Acidising Case Study -- Kawerau Injection Wells

Authors:

Yoong Wei Lim, Malcolm Grant, Kevin Brown, Christine Siega and Farrell Siega

Key Words:

Acidising, Silica, Kawerau, Injection, Scale Removal, Reservoir Engineering, Geochemistry, Well Intervention

Geo Location:

Kawerau, New Zealand; Taupo Volcanic Zone

Conference:

Stanford Geothermal Workshop

Year:

2011

Session:

Injection

Language:

English

Paper Number:

Lim

File Size:

1211KB

View File:

Abstract:

Brine at the Kawerau Geothermal Limited (KGL) plant was injected into three injection wells (KA43, KA44 and PK4A). Since plant commissioning, the capacity of the wells declined to the point where well intervention was necessary to avoid loss of generation. Investigative work was initiated with multi-rate injection tests which found that the injection index of the wells had declined significantly to approximately half of pre-utilisation levels. Further geochemistry analysis identified that the most likely source of injectivity decline was scaling due to colloidal silica forming in the formation.

KA44 and PK4A were acidised using a standard 10% hydrochloric acid pre-flush followed by a 10%:5% HF:HCL mud acid solution. A 2” coil tubing unit with a 5 hole 45º nozzle bottom hole assembly was used giving a maximum pump rate of 3.5 - 4.0 barrels per minute. Feedzones were acidised one at a time starting with the deeper zones.
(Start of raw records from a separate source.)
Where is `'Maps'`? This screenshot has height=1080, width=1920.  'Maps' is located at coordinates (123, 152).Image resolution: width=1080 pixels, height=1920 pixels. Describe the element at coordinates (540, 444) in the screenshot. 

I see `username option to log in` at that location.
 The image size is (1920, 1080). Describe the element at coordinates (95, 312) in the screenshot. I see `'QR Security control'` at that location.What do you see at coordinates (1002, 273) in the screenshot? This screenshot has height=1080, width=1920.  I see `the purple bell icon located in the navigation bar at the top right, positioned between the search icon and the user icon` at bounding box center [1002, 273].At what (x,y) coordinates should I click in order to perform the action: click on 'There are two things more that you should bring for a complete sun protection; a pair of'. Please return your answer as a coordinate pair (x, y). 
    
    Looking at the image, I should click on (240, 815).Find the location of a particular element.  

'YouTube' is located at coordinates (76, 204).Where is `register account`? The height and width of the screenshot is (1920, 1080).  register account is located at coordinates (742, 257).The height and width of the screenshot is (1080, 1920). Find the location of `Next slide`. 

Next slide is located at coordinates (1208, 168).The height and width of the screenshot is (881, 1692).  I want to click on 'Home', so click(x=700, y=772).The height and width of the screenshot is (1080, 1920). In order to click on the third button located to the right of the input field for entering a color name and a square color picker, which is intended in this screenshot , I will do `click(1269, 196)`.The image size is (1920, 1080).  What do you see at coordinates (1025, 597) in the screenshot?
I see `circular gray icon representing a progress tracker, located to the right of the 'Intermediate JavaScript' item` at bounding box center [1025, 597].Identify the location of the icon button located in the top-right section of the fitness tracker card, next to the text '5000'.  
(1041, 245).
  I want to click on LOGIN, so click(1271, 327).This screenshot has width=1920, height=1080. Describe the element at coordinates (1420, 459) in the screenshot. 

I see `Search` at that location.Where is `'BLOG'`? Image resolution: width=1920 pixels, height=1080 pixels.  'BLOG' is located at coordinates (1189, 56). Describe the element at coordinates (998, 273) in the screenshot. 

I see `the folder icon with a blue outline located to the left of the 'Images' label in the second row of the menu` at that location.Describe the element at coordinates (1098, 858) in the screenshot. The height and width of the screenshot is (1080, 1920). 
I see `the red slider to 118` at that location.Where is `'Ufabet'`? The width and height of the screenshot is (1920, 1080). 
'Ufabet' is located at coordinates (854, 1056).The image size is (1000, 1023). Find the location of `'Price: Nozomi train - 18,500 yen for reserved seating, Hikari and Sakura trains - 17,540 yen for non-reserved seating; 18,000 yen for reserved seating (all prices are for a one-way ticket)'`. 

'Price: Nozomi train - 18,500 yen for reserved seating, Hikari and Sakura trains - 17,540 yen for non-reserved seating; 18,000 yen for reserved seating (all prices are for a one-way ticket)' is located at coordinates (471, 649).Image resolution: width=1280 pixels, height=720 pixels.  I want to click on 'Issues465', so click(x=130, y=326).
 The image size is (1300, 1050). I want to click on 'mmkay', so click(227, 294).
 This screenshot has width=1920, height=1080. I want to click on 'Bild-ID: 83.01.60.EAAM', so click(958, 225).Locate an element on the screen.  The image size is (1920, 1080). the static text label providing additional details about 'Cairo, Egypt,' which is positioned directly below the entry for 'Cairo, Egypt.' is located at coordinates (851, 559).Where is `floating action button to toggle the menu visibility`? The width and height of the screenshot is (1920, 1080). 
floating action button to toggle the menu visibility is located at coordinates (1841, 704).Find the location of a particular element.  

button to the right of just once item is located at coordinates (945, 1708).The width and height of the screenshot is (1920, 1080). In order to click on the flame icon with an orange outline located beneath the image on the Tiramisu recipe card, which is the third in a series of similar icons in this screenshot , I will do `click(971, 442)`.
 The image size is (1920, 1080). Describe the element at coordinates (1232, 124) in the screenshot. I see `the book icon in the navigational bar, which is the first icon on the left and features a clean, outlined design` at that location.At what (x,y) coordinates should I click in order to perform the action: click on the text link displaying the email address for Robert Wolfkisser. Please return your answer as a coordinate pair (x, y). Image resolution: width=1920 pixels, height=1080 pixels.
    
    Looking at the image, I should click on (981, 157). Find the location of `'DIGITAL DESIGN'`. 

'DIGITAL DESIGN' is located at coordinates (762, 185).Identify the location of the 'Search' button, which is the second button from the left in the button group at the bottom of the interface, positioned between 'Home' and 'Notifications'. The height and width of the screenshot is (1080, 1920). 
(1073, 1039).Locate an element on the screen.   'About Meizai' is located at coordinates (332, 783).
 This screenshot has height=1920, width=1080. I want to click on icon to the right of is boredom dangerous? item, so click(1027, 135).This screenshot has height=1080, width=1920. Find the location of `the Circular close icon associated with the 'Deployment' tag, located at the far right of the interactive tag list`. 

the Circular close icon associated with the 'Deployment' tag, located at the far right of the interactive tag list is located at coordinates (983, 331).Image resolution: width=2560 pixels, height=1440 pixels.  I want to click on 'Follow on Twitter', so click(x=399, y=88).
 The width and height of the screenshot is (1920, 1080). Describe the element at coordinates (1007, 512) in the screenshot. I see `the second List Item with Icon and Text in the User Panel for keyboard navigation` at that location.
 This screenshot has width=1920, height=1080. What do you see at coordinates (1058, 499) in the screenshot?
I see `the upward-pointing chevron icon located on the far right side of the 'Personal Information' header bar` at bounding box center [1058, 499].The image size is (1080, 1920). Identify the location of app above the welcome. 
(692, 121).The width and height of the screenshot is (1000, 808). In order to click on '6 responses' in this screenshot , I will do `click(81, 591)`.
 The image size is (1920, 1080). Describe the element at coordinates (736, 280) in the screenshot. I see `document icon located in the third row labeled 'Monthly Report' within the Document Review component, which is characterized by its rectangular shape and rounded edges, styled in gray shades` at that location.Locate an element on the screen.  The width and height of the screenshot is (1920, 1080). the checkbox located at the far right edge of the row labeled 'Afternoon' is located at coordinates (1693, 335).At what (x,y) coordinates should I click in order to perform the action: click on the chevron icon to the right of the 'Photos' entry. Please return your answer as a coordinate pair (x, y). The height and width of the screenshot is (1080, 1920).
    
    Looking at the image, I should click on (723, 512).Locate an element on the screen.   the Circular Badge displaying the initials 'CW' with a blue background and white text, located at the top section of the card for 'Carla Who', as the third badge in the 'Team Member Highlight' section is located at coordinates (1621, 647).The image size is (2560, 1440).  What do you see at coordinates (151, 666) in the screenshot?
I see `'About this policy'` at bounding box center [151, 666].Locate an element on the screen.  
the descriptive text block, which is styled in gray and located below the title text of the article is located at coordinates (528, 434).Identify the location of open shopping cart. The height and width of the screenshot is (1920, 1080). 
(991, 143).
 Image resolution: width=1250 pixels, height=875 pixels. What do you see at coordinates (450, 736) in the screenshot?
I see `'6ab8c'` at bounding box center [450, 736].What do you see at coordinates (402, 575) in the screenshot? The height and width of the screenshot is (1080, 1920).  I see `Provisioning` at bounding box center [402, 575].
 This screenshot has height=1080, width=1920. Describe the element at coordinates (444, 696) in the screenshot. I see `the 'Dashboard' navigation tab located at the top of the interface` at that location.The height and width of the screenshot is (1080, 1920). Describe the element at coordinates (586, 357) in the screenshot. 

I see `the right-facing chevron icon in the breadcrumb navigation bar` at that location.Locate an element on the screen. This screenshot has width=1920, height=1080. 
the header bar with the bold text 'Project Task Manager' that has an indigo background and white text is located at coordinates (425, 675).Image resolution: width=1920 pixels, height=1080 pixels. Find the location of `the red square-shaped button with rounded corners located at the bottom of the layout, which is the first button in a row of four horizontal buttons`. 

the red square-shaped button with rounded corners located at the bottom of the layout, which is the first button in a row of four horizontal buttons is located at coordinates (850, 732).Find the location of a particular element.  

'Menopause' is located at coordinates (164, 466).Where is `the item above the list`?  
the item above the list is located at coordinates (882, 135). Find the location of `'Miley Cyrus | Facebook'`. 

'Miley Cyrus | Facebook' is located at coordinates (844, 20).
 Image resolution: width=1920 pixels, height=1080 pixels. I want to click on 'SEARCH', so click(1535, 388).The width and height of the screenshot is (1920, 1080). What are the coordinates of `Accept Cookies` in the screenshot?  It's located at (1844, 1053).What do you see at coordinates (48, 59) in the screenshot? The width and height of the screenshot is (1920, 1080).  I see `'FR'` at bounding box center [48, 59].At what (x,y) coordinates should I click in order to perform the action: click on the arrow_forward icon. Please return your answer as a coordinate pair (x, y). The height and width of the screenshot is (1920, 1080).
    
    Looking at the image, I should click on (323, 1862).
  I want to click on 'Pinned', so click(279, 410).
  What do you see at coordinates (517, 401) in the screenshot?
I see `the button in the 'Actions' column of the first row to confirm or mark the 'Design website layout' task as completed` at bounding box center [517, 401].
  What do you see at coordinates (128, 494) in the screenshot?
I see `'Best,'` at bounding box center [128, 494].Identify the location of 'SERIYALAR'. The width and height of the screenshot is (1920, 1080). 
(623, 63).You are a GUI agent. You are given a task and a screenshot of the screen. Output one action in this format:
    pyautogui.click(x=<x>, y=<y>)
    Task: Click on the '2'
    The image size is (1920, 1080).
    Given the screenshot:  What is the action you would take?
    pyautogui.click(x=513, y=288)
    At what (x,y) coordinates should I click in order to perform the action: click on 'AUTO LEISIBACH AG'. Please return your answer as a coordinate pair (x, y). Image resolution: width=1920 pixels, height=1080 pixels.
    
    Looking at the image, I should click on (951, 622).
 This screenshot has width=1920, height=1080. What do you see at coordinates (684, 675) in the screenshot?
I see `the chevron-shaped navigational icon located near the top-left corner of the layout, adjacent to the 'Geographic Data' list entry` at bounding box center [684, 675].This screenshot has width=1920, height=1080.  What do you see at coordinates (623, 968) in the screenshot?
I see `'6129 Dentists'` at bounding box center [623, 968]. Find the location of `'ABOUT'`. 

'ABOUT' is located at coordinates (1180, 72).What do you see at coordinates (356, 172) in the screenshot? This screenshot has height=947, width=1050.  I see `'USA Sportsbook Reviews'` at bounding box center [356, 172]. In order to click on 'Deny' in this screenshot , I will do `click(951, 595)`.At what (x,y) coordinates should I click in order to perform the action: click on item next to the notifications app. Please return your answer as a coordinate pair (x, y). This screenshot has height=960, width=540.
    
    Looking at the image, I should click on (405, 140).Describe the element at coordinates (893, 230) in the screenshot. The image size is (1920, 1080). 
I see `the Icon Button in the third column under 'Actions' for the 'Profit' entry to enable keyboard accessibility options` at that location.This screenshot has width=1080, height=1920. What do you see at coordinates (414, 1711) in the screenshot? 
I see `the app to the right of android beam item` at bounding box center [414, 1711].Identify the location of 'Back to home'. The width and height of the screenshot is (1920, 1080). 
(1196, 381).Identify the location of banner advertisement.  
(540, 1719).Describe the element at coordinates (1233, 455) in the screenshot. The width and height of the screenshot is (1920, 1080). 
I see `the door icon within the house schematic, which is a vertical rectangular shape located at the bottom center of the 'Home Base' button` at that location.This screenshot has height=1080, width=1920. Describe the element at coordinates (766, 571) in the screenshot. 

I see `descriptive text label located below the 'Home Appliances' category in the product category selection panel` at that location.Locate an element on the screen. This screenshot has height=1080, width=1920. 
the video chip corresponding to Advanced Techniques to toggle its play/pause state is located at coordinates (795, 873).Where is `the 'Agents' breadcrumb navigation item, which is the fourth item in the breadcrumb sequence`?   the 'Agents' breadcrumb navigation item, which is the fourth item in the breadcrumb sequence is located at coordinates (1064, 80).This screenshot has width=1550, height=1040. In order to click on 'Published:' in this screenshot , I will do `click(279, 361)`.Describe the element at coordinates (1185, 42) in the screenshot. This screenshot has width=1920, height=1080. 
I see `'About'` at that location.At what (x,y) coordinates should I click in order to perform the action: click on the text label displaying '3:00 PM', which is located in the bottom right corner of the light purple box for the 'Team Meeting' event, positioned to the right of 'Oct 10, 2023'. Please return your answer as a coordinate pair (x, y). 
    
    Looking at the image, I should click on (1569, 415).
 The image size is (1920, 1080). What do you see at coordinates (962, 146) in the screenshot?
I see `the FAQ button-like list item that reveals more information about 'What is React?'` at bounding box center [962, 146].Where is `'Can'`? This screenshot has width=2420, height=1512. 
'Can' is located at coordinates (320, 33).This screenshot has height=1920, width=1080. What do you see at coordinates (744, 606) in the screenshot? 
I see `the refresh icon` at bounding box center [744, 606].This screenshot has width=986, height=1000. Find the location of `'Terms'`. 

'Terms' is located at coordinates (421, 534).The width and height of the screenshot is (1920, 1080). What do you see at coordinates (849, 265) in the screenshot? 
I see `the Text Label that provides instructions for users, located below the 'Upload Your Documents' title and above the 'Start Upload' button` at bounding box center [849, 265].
Post well injection tests identified that the acidising had recovered the injectivity of the deeper feedzones but the shallower feedzones remain blocked with scale. The injectivity index at PK4A improved from 50 t/h.b to 84 t/h.b while KA44’s gross injectivity index increased from 25 t/h.b to 50 t/h.b. Camera runs carried out before and after acidising revealed excellent scale removal from the perforated liners. Pre and post acidising High Temperature Casing Corrosion (HTCC) logs also showed that the acid had not caused any measurable corrosion in the casings.